Department director Mathee Supapongse said the strong impact of the flood on the economy had been continuous since October, particularly on the farming sector both in terms of crop prices and production. The number of agricultural products dropped 7.2 percent year-on-year, resulting in an 8.6 percent decrease in farming income.
The industrial sector saw a shrinkage in almost all types of goods due to a halt in production at several automobile plants, a shortage of spare parts and transportation problems.
Meanwhile, the Manufacturing Production Index contracted 48.6 percent, especially from the production of hard disk drives, motor vehicles, and electric appliances.
The private sector’s investment lowered as a result of production obstacles, and therefore a stoppage in machinery and equipment investment was seen from the reduced amount of capital goods imports. The Private Investment Index dropped 1.3 percent year-on-year, also due to postponed investment, while the Private Consumption Index decreased 1.6 percent in all sectors when compared to the same period last year.
The global economic slowdown is another factor affecting production as well as imports and exports for many industries.
Imports decreased by 1.9 percent, and 5.7 percent if excluding gold. Export value stood at US$15.3 billion, a slash of 13.1 percent from motor vehicles, electric appliances, electric circuit boards, and rice. Inflation rates remained high with headline inflation at 4.19 percent and core inflation at 2.90 percent.
The labor market experienced higher unemployment, but Mathee viewed this as temporary, for labor would be back in demand once post-flood rehabilitation was complete.
Regarding the tourism sector, the number of foreign travelers entering Thailand in November shrank from 17.5 million to 1.2 million year-on-year. The director predicted that the Thai travel industry would resume as normal within 1-2 months, as most tourists are from Asian countries and tend to adapt themselves well to the situation.
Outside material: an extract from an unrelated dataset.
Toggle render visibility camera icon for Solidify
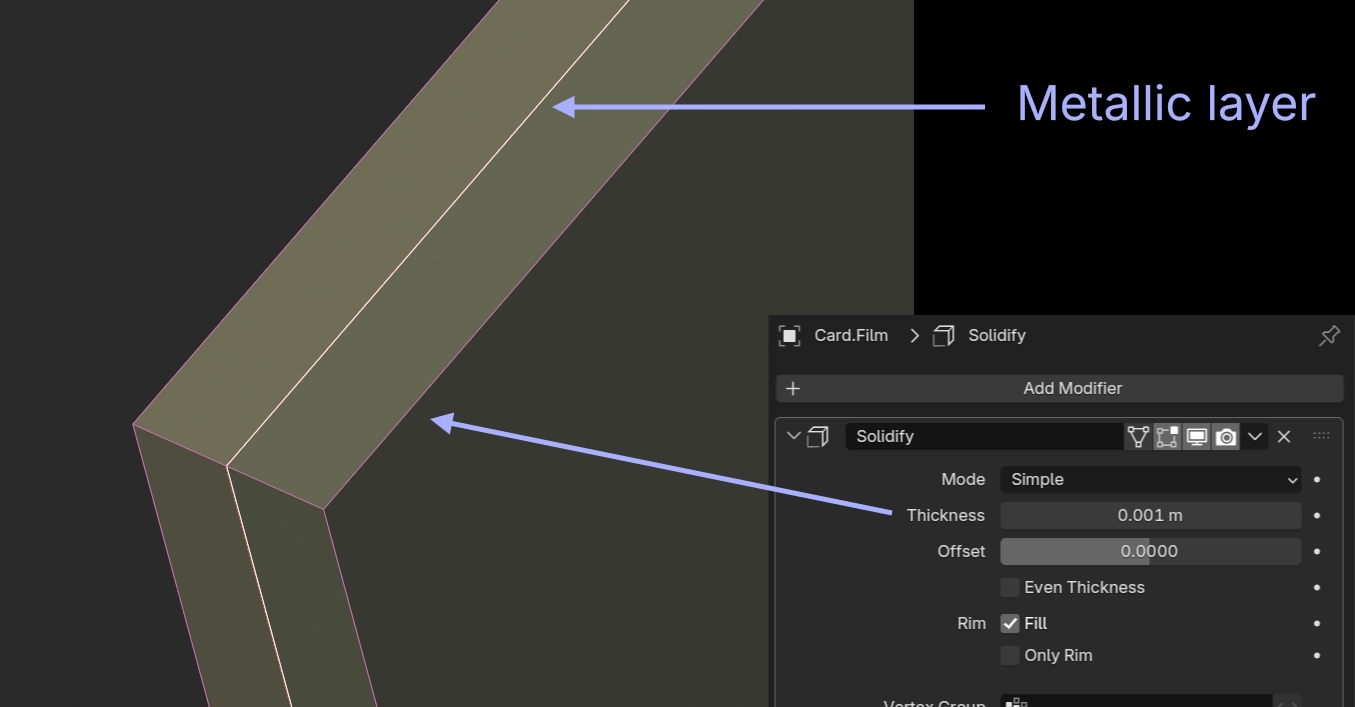The width and height of the screenshot is (1355, 707). coord(1225,436)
Meanwhile, Mathee said that the shrinking of the Thai economy in November more than earlier expected could cause the Bank of Thailand’s estimate of the country’s gross domestic product (GDP) in Q4 and 2011 to lower, but by how much is still to be determined based on Thailand’s economic figures in December.
BoT had previously estimated the country’s 2011 GDP would rise 1.8 percent.
Nonetheless, Mathee said he expected domestic spending and consumption would recover in December, owing to the government’s assistance measures to stimulate the economy, while he said demand for automobiles has remained high.
According to the Bank of Thailand, the country’s 2012 economic outlook for agricultural and industrial sectors shows promise, as normal situations have returned after the flood crisis.